Another dream fulfilled


That was 5 years ago now. My girl is coming home tomorrow from New Zealand. She has been there for the last 4 years, how I have missed her with a longing that only God knows about. She fulfilled one of her dreams again. Yey! Dreams and the fruition of them is so vital in life. She has been part of the film crew for the Hobbit. She has been blessed thoroughly. She has been able to see all of New Zealand whilst on location. She was even able to see one of the most spectacular parts of the South Island, the Milford Sounds, by helicopter. She has worked extremely hard, often 6 days a week 16 to 18 hour days. She has learned a lot. She has cried a lot. She has laughed a lot. She has reaped what she has sown, in that where she continued to be who she is as unique and the only one of her on this planet, she received amazing things back. We, as her parents are so proud of her. We, after all, walked alongside her on this painful, at times devastating, most amazing journey. It isn't finished yet, by any means. She is coming home tomorrow for a well deserved month's rest. We will lavish her with love and peace, joy and laughter. We will once again cry with her and jump for joy over all the things that she has gone through. The best part of this for me though is that we will be able to hug as often as we wish. We will be able to smile at each other across the room and know that all is right within our home.

Why have I chosen to let you all in on this very personal journey of my daughter, thinking that you actually would like to know her story?

It is because I would like to impart to you a very important life lesson!

If you are living just down the road (within 3 hours or so) of your family, then take every opportunity that presents itself to see them often, hug them often, laugh with them often.

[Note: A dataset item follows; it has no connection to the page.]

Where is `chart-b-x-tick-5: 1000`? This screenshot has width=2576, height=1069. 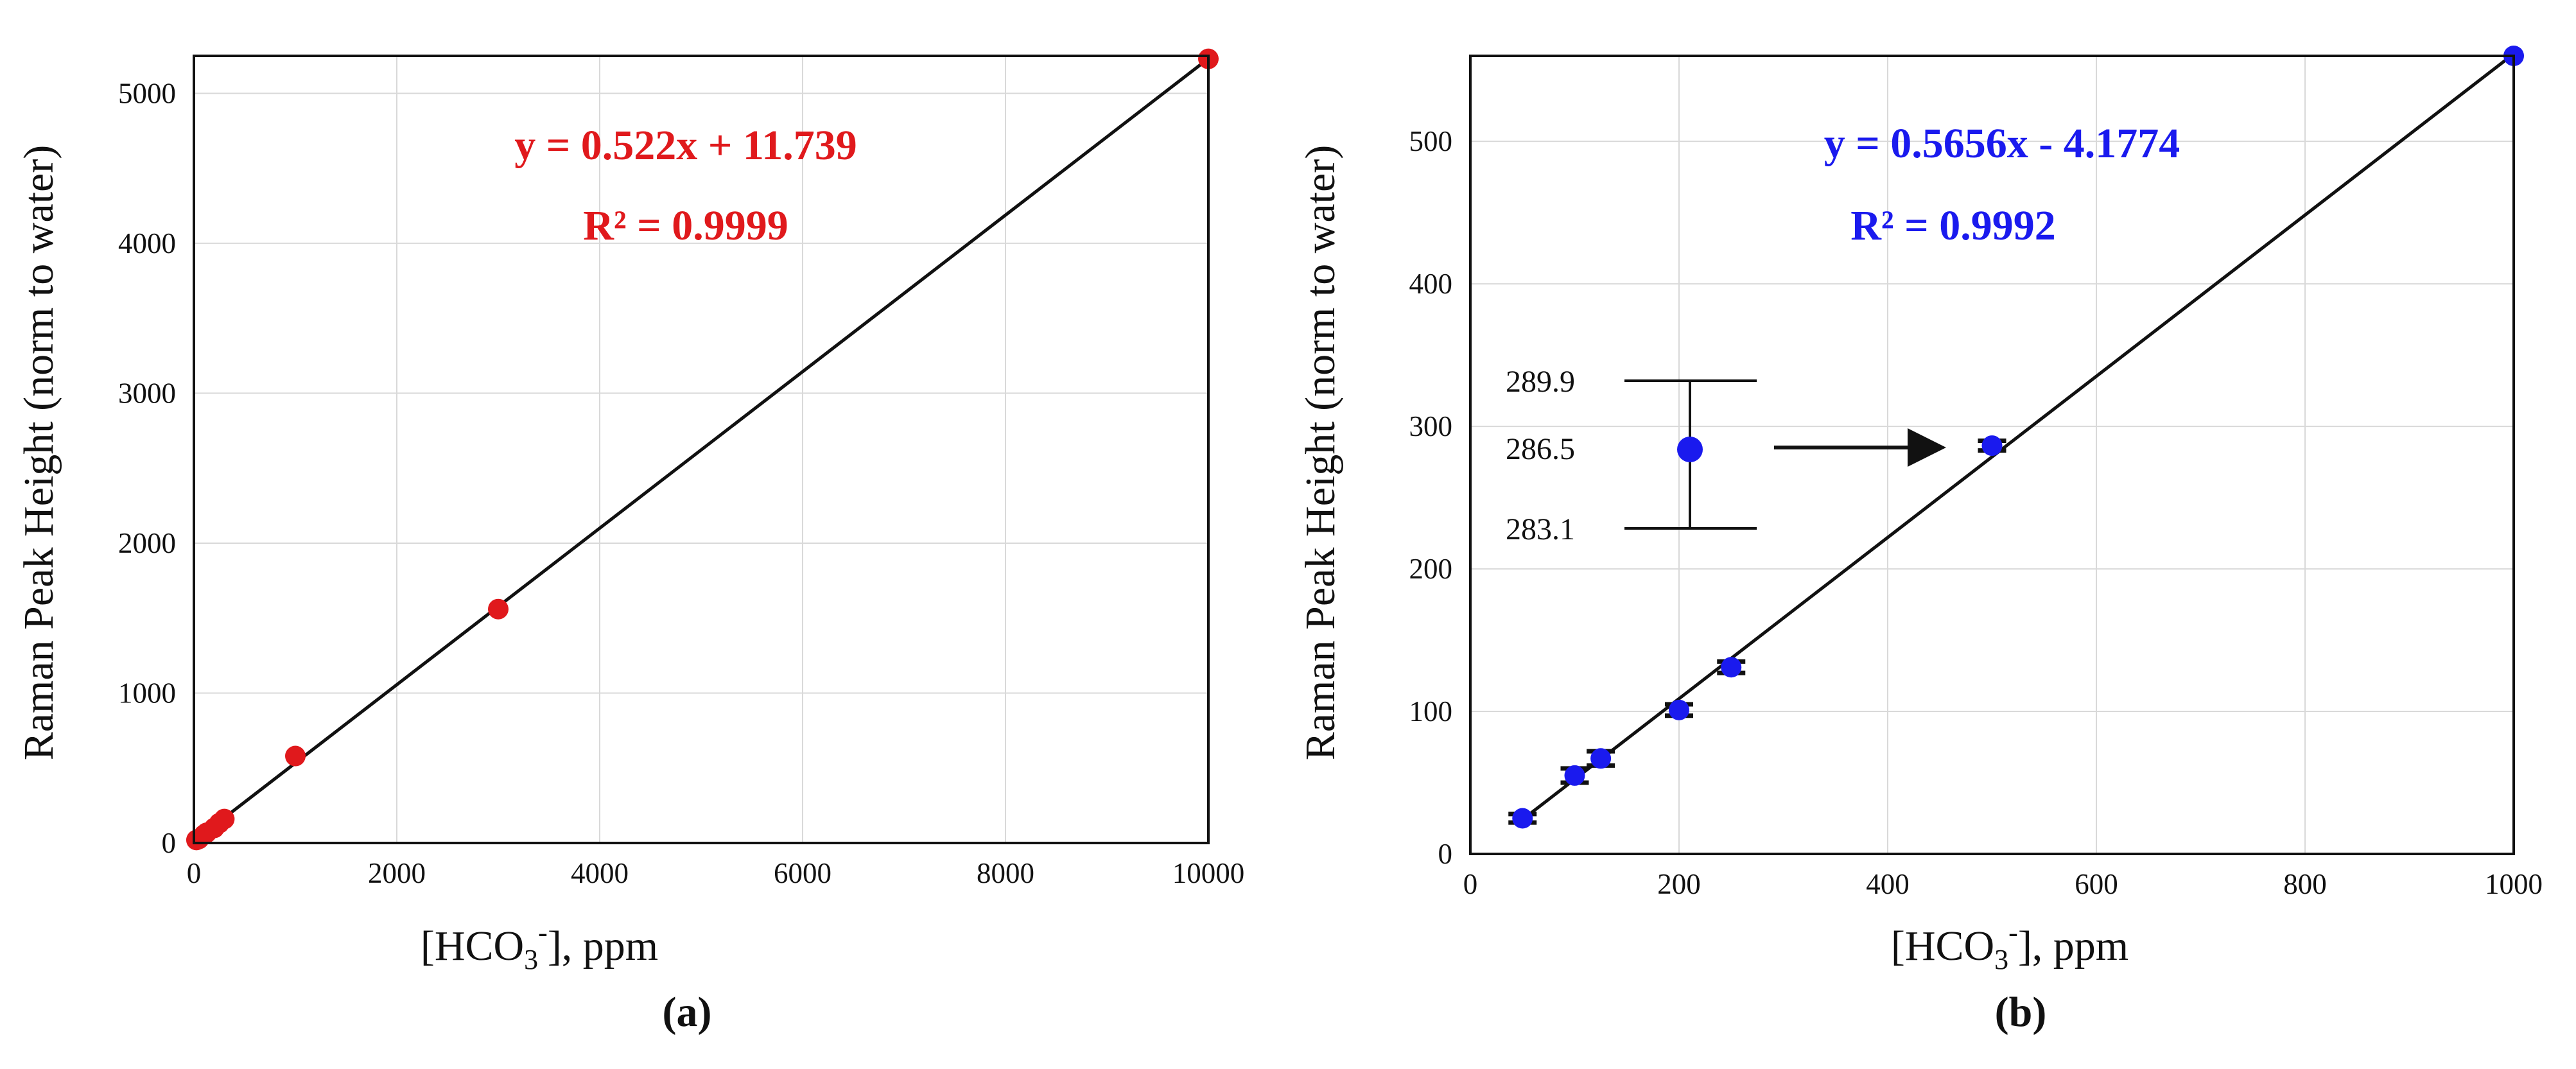 chart-b-x-tick-5: 1000 is located at coordinates (2514, 884).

To those who have their family living further away, may I say that you can't get much further then the other side of the world, then speak to them often, skype is awesome and in the main apart from internet access, free.

Do your level best to try to get to hug them at least once a year if possible because 2 years and 8 months is far too long.

Finally, remember, every foreigner that has come to live in your nation is important, they have amazing gifts that they carry with them. They have within them the abilities to add to the betterment of your nation. They deserve to be treated with respect and with dignity. They too, can help change the course of history. Embrace them and you will be all the better for that embracing.


Only one night more before I embrace my beautiful, amazing, vibrant unique daughter and see her smile, once again, as it enters my room.